(Beginning of INFORMATION)

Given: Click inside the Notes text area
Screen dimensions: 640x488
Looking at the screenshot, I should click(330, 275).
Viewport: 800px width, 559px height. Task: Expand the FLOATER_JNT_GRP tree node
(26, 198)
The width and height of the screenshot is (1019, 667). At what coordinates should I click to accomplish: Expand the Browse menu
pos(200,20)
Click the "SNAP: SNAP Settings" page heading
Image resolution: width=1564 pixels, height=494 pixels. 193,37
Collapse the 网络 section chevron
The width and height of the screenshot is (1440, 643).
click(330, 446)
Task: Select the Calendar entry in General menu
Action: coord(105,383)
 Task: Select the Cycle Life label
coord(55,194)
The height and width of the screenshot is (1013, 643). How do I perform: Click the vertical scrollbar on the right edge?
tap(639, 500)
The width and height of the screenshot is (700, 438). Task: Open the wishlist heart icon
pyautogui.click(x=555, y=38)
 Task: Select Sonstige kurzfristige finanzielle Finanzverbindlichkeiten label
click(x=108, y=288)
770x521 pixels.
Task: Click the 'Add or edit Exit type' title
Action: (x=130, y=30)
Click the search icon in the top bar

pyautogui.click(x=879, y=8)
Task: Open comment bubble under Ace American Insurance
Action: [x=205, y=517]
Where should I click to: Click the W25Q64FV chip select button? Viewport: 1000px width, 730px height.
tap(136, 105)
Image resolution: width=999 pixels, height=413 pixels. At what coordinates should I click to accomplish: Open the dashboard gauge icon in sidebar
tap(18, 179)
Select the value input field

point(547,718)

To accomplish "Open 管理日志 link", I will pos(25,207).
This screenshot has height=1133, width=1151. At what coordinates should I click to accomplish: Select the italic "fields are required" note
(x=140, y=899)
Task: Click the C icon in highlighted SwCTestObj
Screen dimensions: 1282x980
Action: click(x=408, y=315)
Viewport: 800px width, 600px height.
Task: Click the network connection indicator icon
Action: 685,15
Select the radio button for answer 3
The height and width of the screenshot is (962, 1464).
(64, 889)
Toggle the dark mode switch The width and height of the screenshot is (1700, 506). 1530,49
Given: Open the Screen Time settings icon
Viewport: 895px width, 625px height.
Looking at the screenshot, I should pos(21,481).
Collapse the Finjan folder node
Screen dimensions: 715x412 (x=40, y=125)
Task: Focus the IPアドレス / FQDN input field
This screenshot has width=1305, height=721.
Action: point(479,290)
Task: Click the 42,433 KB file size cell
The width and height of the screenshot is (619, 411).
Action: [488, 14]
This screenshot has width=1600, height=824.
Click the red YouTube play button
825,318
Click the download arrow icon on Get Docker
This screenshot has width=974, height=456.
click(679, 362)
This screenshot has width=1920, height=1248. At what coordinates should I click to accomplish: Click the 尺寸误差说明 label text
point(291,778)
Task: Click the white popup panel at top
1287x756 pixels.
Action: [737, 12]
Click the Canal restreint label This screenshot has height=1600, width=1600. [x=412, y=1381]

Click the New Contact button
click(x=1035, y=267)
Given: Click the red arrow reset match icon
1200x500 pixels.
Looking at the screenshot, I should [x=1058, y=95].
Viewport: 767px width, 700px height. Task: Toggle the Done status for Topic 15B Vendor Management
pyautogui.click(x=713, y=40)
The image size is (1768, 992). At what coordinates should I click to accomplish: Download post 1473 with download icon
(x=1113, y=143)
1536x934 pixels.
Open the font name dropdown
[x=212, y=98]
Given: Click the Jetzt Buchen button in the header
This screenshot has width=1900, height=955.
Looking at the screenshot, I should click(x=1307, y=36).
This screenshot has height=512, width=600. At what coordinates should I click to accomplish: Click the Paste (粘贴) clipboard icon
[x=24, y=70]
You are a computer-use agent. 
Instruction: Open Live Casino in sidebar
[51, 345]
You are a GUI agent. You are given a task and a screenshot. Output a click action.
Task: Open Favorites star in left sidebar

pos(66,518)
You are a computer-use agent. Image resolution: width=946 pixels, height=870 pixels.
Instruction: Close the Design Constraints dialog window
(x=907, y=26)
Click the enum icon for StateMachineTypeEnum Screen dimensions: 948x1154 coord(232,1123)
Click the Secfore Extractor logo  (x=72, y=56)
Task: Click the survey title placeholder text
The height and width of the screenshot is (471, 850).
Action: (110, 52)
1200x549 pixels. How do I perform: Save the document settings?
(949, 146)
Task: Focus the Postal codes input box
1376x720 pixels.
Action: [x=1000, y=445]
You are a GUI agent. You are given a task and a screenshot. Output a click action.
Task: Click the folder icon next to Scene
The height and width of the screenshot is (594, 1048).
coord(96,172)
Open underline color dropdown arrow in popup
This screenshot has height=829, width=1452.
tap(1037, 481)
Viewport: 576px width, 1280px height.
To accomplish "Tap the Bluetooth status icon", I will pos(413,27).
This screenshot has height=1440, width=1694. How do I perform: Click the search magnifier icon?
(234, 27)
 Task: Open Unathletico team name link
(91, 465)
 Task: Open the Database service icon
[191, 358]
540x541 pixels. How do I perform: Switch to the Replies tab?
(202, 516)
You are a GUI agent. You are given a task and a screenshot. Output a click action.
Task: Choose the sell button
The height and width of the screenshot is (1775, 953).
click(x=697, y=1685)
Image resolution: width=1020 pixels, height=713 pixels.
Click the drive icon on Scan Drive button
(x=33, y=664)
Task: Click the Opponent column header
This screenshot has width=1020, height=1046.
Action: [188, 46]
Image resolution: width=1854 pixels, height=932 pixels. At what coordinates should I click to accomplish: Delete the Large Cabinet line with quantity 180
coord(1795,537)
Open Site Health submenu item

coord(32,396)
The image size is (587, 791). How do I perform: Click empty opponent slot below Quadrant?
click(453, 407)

(End of INFORMATION)

WORK REQUIRED:
Only lines of the data holding the word "will" go in the answer. Please copy each of them.

ANSWER FOR THE TASK:
To accomplish "Open 管理日志 link", I will pos(25,207).
To accomplish "Tap the Bluetooth status icon", I will pos(413,27).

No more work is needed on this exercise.